Could you write out all the records once more, exactly?
********
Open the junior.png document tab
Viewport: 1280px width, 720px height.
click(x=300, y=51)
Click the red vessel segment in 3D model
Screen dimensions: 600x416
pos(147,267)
********
● Finished task:
Open the junior.png document tab
Viewport: 1280px width, 720px height.
click(x=300, y=51)
Click the red vessel segment in 3D model
Screen dimensions: 600x416
pos(147,267)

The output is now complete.